Force majeure. The grantee shall not be held in default under, or in noncompliance with, the provisions of the franchise, nor suffer any enforcement or penalty relating to noncompliance or default (including termination, cancellation or revocation of the franchise), where such noncompliance or alleged defaults occurred or were caused by strike, riot, war, earthquake, flood, tidal wave, unusually severe rain or snow storm, hurricane, tornado or other catastrophic act of nature, labor disputes, failure of utility service necessary to operate the cable system, governmental, administrative or judicial order or regulation or other event that is reasonably beyond the grantee's ability to anticipate or control. This provision also covers work delays caused by waiting for utility providers to service or monitor their own utility poles on which the grantee's cable or equipment is attached, as well as unavailability of materials or qualified labor to perform the work necessary.
12.2. 
Notice.
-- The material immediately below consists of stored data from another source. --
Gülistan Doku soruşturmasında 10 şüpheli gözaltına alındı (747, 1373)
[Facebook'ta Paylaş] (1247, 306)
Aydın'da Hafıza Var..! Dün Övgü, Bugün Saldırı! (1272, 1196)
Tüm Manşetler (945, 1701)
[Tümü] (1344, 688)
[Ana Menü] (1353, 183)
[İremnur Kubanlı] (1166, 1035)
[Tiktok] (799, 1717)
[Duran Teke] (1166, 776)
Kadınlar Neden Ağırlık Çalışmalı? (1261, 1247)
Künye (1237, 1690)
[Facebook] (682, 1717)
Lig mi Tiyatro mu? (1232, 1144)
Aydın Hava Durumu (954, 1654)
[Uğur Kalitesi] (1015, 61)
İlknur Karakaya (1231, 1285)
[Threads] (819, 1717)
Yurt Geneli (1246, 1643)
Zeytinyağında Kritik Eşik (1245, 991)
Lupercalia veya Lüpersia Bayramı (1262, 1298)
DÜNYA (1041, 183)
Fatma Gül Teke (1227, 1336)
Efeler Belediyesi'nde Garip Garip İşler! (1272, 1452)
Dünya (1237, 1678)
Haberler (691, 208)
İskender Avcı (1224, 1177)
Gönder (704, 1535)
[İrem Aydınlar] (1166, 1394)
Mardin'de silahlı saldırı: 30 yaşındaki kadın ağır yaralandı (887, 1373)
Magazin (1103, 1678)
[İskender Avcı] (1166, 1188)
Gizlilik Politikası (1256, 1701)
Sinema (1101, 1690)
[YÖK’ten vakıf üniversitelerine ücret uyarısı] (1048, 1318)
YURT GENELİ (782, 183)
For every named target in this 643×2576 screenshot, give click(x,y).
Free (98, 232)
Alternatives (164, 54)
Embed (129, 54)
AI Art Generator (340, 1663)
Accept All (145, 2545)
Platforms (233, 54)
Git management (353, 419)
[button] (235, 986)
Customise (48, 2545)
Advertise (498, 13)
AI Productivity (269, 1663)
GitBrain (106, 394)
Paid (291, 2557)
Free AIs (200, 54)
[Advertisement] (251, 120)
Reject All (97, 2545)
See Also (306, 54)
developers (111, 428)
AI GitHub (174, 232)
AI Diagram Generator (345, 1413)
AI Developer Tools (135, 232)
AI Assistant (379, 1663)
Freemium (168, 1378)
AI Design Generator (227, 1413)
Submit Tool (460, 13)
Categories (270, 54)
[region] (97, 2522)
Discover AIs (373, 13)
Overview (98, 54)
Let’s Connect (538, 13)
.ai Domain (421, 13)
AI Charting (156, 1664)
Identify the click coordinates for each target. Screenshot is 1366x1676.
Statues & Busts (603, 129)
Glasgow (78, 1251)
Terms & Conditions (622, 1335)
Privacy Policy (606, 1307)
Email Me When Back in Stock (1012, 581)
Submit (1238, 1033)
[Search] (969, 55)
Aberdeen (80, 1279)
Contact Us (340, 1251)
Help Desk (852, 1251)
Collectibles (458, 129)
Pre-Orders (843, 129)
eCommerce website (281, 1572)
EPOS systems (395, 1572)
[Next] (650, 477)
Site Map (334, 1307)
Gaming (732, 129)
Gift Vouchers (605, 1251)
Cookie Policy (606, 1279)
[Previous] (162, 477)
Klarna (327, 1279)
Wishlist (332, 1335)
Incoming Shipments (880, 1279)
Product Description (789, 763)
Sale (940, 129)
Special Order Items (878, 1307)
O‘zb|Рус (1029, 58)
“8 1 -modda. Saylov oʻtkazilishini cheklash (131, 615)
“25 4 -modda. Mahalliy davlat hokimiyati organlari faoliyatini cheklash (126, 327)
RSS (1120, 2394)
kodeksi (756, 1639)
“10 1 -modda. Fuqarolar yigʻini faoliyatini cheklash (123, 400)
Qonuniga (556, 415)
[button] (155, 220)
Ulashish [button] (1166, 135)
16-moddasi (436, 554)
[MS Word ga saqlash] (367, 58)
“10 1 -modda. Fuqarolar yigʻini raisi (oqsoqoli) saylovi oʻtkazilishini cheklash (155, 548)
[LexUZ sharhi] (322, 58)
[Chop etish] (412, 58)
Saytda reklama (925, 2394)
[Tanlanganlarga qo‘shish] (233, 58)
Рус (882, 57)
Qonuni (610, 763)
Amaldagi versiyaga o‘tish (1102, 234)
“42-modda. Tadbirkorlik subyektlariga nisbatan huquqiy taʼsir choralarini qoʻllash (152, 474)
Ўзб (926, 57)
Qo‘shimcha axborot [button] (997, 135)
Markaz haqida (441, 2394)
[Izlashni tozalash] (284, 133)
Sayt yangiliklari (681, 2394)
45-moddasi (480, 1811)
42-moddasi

All notices shall be in writing and shall be sufficiently given and served upon the other party by hand delivery, first class mail, registered or certified, return receipt requested, postage prepaid, or by reputable overnight courier service and addressed as follows:
To the franchising authority:
Village of Stevensville
Manager
5768 St Joseph Avenue
Stevensville, MI 49127
To the grantee:
Comcast of Indiana/Michigan/Pennsylvania, LLC
7720 West 98th St. Hickory Hills, IL 60457
Attn: Government Affairs
with a copy to:
Comcast Cable Communications, Inc.
1500 Market Street
Philadelphia, PA 19102
Attn.: Government Affairs Department
12.3. 
Entire agreement. This franchise agreement, including all exhibits, embodies the entire understanding and agreement of the franchising authority and the grantee with respect to the subject matter hereof and supersedes all prior understandings, agreements and communications, whether written or oral. All ordinances or parts of ordinances that are in conflict with or otherwise impose obligations different from the provisions of this franchise agreement are superseded by this franchise agreement.
12.4. 
Severability. If any section, subsection, sentence, clause, phrase, or other portion of this franchise agreement is, for any reason, declared invalid, in whole or in part, by any court, agency, commission, legislative body, or other authority of competent jurisdiction, such portion shall be deemed a separate, distinct, and independent portion. Such declaration shall not affect the validity of the remaining portions hereof, which other portions shall continue in full force and effect.
12.5. 
Governing law. This franchise agreement shall be deemed to be executed in the State of Michigan, and shall be governed in all respects, including validity, interpretation and effect, and construed in accordance with, the laws of the State of Michigan, as applicable to contracts entered into and performed entirely within the state.
12.6. 
Modification. No provision of this franchise agreement shall be amended or otherwise modified, in whole or in part, except by an instrument, in writing, duly executed by the franchising authority and the grantee, which amendment shall be authorized on behalf of the franchising authority through the adoption of an appropriate resolution or order by the franchising authority, as required by applicable law.
12.7. 
No third-party beneficiaries. Nothing in this franchise agreement is or was intended to confer third-party beneficiary status on any member of the public to enforce the terms of this franchise agreement.
12.8. 
No waiver of rights. Nothing in this franchise agreement shall be construed as a waiver of any rights, substantive or procedural, grantee may have under federal or state law unless such waiver is expressly stated herein.